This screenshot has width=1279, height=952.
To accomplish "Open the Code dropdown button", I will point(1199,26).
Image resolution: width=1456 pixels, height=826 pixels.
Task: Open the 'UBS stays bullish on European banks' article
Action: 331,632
———
--- TASK REQUIREMENTS ---
Each record needs to be duplicated exactly.

--- RESPONSE FOR THIS EXERCISE ---
This screenshot has width=1279, height=952.
To accomplish "Open the Code dropdown button", I will point(1199,26).
Image resolution: width=1456 pixels, height=826 pixels.
Task: Open the 'UBS stays bullish on European banks' article
Action: 331,632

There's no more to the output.